Bourbon St. is where you want to go if you want your “Girls Gone Wild” version of Mardi Gras. There are a lot of people offering beads and there are also a lot of people with cameras and phones out for those that do decide to partake in the exchange. You also have to watch your step walking around on the street. There are potholes up and down Bourbon St. that do get filled up with various liquids, and you do not want to step in it and have leave your shoes/socks/pants behind in New Orleans! During the day, it is pretty easy to move up and down Bourbon St., but at night, it can be very difficult with the crowds of people. I recommend traveling up a side street like Royal or Dauphine to get to where you really want to be on Bourbon St. Being on a balcony on Bourbon St. is amazing anytime of year, more so over the Mardi Gras season. Most of these balconies are rented out to private parties, but you might be able to pay a small cover charge to get up on one if you really wanted to!
I have never stayed up late enough to see it, but the traditional end to the Mardi Gras season in New Orleans is a mounted squad of New Orleans police officer push everyone out of upper Bourbon St. where most of the tourists hang out at. This happens at the stroke of Midnight of Ash Wednesday. I highly recommend everyone at least experience Carnival season in New Orleans at least once in your lives. It is a huge party you really have to see it to believe it!

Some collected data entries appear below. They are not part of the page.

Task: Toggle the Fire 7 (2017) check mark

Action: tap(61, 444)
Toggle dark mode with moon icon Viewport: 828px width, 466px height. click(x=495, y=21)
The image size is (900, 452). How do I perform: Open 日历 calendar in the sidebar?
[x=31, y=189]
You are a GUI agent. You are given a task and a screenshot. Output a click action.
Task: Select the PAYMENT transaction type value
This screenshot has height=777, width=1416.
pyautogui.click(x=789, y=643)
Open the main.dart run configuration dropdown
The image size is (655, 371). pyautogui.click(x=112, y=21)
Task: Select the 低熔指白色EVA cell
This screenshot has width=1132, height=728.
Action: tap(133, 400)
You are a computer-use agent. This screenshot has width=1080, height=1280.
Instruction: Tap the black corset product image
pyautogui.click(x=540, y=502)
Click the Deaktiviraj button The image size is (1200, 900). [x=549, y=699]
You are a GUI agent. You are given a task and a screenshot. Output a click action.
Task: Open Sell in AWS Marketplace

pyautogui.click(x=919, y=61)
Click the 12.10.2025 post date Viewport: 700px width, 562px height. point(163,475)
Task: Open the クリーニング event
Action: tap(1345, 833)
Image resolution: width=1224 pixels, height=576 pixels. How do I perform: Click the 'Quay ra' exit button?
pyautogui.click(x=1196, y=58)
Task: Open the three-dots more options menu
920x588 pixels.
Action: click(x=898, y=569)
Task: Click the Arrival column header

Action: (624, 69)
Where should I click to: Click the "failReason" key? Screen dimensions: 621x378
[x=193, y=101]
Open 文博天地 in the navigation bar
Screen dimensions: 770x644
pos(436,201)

Mardi Gras in New Orleans Part 1

Mardi Gras is an amazing time of year to visit New Orleans. Mardi Gras , also called Shrove Tuesday, or Fat Tuesday, refers to events of the Carnival celebrations which begins on or after the Christian feasts of the Epiphany (Three Kings Day) and culminating on the day before Ash Wednesday. Mardi Gras is French for “Fat Tuesday”, reflecting the practice of the last night of eating richer, fatty foods before the ritual fasting of the Lenten season.
On the way from the airport to downtown, I highly recommend that you stop at Beads by the Dozen. They are a huge shop that sells beads, throws, and anything Mardi Gras or party related. We left the store with cases of throw beads and big beads as well! We stayed at the Sheraton downtown right on Canal St. You have to watch the timing of your arrival and the parade schedule, as you could be caught up and very heavy traffic and be forced to walk a couple of blocks due to road closures. We ended up getting lucky and getting upgraded to a suite overlooking Canal St. and downtown New Orleans.
We were very hungry after a long flight to New Orleans. One of my favorite spots to grab a quick bite is Coop’s Place. Coop’s Place is a Creole restaurant that serves up Cajun grub, fried chicken and drinks in a busy no-frills space that’s open late. I had the Cajun fried chicken and it was very plump and flavorful! Also down the street on Decatur is a favorite in New Orleans, Cafe du Monde. Founded in 1862, this cafe has kept it simple, serving cafe au laits and beignets as its staple. The cafe is open 24/7, so it’s always a good pit stop any time of day! Beignets are french fried fritters, served up with lots of powdered sugar. Each order comes with 3 beignets.
Near Cafe du Monde, is Jackson Square. Jackson Square was built in 1721, modeled after Place des Vosges in Paris. This was also the place where the Louisiana Purchase was signed in 1803, making Louisiana a US territory. Right behind Jackson Square is St. Louis Cathedral. St. Louis Cathedral is the oldest Cathedral in the United States, the first church on the site was built in 1718.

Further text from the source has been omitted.